Records from a data collection:

* * * *

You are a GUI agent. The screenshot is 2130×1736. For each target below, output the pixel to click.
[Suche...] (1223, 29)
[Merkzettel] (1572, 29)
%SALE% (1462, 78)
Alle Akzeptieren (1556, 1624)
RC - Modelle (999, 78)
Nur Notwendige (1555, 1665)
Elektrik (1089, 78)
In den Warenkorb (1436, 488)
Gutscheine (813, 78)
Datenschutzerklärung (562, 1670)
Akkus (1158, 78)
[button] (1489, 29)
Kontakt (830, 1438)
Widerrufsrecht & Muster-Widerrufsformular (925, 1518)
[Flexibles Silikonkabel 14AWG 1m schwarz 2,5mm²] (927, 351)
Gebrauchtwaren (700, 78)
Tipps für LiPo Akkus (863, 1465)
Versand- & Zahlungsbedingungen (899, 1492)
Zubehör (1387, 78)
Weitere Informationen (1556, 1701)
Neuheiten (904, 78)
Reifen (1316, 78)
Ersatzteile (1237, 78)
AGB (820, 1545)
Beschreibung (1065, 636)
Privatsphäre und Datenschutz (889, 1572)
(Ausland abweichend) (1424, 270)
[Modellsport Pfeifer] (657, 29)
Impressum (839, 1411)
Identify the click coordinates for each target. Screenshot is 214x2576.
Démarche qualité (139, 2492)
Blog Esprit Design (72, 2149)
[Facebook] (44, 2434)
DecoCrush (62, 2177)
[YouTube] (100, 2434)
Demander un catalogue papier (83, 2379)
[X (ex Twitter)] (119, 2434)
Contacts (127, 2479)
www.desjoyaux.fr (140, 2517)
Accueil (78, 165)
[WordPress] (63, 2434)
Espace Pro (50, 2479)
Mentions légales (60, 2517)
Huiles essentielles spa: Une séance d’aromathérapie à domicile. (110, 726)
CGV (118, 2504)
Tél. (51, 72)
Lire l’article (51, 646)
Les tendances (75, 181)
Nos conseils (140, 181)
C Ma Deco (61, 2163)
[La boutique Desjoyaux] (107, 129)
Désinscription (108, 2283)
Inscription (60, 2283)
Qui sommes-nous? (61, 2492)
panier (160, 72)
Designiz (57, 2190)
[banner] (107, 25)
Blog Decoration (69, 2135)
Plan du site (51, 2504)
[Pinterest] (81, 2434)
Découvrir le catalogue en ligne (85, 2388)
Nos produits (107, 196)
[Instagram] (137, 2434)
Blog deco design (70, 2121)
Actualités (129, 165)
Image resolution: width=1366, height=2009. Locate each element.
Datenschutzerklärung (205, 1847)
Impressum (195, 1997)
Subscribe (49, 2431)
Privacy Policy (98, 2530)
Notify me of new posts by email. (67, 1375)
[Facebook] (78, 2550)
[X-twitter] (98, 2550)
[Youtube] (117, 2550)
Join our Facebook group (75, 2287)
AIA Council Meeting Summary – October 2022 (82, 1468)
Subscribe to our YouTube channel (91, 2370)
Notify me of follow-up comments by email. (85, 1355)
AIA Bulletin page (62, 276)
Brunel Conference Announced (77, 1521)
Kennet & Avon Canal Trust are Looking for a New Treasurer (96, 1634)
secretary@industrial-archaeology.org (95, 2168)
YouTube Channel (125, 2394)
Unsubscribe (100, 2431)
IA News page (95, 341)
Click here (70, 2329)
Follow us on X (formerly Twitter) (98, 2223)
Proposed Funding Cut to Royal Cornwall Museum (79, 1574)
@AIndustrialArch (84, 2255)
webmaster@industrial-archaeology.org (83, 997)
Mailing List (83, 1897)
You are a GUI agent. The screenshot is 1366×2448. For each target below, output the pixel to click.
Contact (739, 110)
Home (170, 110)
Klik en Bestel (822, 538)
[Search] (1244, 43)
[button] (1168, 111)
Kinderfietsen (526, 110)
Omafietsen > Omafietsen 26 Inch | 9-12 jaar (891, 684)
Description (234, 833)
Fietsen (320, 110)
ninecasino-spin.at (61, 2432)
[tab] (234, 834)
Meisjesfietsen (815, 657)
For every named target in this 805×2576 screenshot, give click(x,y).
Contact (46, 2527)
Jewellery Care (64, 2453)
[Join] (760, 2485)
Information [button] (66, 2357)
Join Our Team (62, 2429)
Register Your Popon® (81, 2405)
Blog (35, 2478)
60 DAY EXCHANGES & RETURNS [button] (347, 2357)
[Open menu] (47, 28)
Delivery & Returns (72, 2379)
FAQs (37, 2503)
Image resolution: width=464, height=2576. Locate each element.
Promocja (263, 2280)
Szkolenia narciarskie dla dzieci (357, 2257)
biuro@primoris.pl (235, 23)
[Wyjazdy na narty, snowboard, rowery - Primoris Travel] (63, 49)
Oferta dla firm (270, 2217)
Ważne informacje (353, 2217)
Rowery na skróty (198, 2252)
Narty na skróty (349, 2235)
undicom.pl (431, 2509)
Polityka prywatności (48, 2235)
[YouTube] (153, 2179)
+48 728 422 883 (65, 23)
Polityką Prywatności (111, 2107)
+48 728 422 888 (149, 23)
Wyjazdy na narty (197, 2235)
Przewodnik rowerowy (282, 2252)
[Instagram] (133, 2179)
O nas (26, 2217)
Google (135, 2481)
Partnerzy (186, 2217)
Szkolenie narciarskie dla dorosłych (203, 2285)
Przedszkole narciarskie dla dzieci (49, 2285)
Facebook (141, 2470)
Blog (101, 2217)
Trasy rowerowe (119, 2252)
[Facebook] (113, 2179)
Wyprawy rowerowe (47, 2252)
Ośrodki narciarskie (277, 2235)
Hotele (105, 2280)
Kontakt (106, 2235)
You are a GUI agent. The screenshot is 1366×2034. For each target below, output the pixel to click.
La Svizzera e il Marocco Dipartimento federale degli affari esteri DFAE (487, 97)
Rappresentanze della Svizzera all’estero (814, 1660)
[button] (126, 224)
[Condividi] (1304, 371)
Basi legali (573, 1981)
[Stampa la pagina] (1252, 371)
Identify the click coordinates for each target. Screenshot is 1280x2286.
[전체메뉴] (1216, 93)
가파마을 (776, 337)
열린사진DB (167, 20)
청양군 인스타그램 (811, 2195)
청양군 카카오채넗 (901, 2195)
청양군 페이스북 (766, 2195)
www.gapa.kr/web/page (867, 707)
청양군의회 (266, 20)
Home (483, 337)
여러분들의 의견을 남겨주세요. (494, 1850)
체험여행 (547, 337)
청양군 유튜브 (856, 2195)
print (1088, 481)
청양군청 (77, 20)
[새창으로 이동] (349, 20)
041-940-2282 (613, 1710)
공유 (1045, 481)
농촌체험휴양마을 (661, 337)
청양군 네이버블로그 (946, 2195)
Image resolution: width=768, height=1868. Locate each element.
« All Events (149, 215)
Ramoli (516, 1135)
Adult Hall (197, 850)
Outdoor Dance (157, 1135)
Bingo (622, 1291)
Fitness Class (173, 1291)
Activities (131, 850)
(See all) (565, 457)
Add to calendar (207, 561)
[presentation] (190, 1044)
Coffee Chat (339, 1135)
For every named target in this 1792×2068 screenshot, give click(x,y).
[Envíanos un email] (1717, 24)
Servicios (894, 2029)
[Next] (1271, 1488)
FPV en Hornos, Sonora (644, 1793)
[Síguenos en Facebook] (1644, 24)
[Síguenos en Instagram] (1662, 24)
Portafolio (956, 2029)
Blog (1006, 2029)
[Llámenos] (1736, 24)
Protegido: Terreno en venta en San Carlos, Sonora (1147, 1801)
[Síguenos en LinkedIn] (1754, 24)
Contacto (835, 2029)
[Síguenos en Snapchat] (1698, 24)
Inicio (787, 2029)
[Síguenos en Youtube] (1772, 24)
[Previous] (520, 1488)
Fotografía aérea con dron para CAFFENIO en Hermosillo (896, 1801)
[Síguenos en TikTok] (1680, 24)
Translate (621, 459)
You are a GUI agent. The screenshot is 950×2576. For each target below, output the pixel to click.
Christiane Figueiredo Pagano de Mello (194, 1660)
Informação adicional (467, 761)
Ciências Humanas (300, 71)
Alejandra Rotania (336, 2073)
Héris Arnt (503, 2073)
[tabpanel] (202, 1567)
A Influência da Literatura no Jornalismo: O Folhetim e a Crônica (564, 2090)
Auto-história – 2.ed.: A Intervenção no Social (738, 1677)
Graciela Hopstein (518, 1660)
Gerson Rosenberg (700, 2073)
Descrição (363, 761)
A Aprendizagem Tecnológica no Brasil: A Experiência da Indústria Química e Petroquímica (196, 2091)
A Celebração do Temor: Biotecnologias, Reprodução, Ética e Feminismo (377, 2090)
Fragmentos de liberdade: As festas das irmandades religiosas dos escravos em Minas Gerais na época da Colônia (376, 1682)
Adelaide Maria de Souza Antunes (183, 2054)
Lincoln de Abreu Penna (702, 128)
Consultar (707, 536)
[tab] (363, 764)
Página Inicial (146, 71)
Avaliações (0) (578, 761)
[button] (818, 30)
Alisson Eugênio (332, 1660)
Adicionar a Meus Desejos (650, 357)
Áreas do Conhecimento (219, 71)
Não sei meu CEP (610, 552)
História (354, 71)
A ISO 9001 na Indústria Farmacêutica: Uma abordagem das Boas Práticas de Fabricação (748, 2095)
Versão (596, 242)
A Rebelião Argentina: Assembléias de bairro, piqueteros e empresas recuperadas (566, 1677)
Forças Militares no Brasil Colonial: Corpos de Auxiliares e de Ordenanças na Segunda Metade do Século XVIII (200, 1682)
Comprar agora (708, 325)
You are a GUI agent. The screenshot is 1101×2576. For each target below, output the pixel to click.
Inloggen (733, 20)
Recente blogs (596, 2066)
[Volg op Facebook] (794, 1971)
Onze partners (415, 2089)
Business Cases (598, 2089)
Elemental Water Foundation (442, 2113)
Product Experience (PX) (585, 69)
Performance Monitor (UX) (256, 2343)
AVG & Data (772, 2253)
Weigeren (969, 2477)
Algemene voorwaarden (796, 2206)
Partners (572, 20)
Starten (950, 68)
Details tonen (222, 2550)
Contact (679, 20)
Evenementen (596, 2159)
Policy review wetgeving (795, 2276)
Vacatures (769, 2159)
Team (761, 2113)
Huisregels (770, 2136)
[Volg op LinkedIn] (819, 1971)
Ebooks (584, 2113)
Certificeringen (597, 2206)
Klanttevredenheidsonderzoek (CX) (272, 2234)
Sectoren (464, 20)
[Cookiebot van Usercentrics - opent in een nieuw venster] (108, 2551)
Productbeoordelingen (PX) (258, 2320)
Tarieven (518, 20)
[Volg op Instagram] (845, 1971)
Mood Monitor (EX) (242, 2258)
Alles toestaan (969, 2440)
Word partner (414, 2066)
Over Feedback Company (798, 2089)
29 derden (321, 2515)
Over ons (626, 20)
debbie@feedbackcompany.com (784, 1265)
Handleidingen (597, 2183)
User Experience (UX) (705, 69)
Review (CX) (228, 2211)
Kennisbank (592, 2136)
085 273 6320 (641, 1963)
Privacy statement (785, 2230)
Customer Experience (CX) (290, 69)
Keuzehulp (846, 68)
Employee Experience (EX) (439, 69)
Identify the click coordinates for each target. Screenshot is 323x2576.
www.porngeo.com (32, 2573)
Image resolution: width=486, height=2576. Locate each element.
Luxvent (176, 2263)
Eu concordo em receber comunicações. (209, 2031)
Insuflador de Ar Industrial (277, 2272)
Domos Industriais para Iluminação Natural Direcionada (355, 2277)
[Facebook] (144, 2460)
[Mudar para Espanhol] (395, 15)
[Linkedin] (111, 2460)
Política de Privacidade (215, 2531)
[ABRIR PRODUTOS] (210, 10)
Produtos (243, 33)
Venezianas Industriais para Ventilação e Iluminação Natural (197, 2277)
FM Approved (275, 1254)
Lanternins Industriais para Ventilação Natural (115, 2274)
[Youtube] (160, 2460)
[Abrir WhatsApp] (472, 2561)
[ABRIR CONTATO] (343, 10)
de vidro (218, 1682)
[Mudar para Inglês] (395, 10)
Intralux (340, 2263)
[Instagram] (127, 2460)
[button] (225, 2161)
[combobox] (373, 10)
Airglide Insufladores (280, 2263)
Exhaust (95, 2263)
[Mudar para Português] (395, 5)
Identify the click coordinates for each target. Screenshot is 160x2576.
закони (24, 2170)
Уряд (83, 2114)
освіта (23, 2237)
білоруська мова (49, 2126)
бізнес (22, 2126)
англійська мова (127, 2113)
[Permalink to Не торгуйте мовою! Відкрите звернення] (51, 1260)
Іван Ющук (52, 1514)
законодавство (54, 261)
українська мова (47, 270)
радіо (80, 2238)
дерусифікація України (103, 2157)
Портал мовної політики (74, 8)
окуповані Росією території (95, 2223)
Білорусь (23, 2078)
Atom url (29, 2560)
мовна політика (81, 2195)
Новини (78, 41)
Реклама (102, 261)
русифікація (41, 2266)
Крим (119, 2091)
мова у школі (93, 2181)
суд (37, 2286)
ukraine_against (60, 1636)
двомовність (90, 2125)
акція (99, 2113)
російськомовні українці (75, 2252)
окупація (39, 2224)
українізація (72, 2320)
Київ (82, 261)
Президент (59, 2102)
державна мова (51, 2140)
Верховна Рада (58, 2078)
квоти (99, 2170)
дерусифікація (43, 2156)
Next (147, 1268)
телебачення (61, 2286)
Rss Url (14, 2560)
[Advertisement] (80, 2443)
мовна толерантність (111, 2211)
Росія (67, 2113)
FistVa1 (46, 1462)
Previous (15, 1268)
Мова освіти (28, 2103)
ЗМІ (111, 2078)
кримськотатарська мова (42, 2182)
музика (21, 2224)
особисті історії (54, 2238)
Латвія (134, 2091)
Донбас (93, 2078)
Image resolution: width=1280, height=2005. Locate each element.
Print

* * * *

Among the records above, extract exactly the lines from the line with "ukraine_against (60, 1636)" to the line with "Росія (67, 2113)", both lines included, and leave out the rest.

Response to this exercise:
ukraine_against (60, 1636)
двомовність (90, 2125)
акція (99, 2113)
російськомовні українці (75, 2252)
окупація (39, 2224)
українізація (72, 2320)
Київ (82, 261)
Президент (59, 2102)
державна мова (51, 2140)
Верховна Рада (58, 2078)
квоти (99, 2170)
дерусифікація (43, 2156)
Next (147, 1268)
телебачення (61, 2286)
Rss Url (14, 2560)
[Advertisement] (80, 2443)
мовна толерантність (111, 2211)
Росія (67, 2113)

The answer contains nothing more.